Si tratta di questo: basandosi su dati di trend e stime di ISTAT (quindi i più attendibili e qualificati di cui si possa disporre) inerenti la prospettiva degli andamenti demografici, lo sviluppo dei fenomeni immigratori, le quote attese di partecipazione al mercato del lavoro., nonché gli effetti di prolungamento della vita lavorativa della “riforma Fornero” delle pensioni, si riscontra che nel corso del decennio corrente (2011/2020), la forza lavoro (occupati + disoccupati in cerca di lavoro, compresi nella fascia di età 15/66 anni) aumenterà di 2 milioni 418 mila unità. Per assorbire quella forza lavoro aggiuntiva servirebbe una crescita del PIL dello 0,9/1% per ciascun anno del decennio considerato. E’ bene precisare: una tale crescita, se si realizzasse, consentirebbe di assorbire la quantità di forza lavoro aggiuntiva, e quindi di mantenere inalterato ai livelli del 2011 il tasso di disoccupazione, non certo di assorbire, neppure in quota minima, la disoccupazione di inizio periodo! Così come è necessario considerare che la crescita del PIL ipotizzata in questo scenario già si scontra con il fatto che i primi due anni del decennio sono stati di recessione, anziché di crescita, recessione che durerà fino a….? Qualcuno considera possibile questo traguardo? Viceversa si pensi a quali dinamiche sociali potrebbero animarsi, in questo scenario: quale rapporto giovani/lavoratori anziani (in barba alla ideologia inter-generazionale con cui si è condita la riforma della pensioni); quale relazione fra immigrati e nativi; fra uomini e donne, specie nel sud.

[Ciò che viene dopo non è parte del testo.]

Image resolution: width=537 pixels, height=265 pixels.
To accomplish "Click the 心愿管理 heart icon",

Come ben si comprende focalizzare questa problematica significa porre questioni gigantesche per la prospettiva del paese, non certo tecnicalità da mercatolavoristi. Questioni strategiche di politica industriale, di formazione di un sistema di competenze per lo sviluppo e l’innovazione, di qualificazione e specializzazione del terziario, di reperimento di risorse per sostenere gli investimenti . Perché diversamente non ce la faremo ad uscire dal pantano. Per dirla in un concetto solo, rivolgendomi anche a chi, a sinistra, cade preda dell’orticaria se solo sente la parola: è evidentemente necessario elevare la produttività del nostro sistema economico, cioè dotarlo della capacità di produrre valore aggiunto in dosi molto più massicce.
L’aver posto in evidenza e problematizzato quei dati e le problematiche che ne discendono, è il contributo di maggior valore che il rapporto di quest’anno offre alla società tutta, alla politica, ai soggetti economici.

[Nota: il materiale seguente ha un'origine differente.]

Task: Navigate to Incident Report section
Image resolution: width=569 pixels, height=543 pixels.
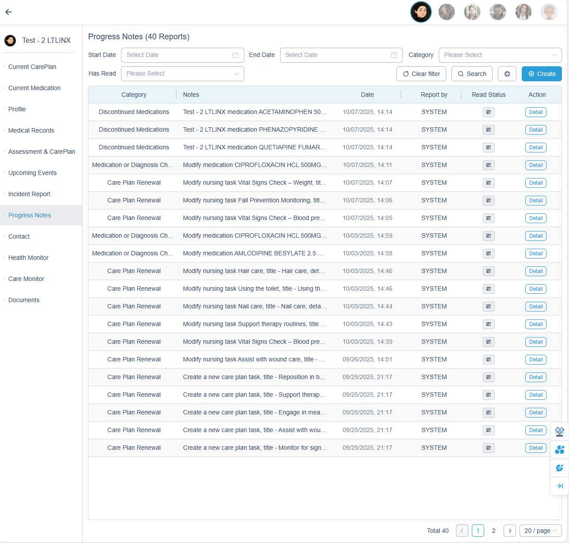Action: coord(29,194)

Ovviamente qui comincia un altro ragionamento, che non faremo. Concludiamo segnalando  il “ contributo” dato alla discussione dal Ministro Fornero, doverosamente presente. E’ stato imbarazzante. Di fronte a questioni tanto rilevanti per il futuro, la prof. Fornero ha dedicato ogni minuto del suo intervento a ribadire la bontà della sua riforma del mercato del lavoro. (tema che non era affatto in discussione in quel contesto); per di più lo ha fatto ricorrendo alle argomentazioni più bolse, inefficaci e astratte. Chissà se ha capito la rilevanza strategica delle questioni che abbiamo qui richiamato; a mio avviso non c’è da scommetterci.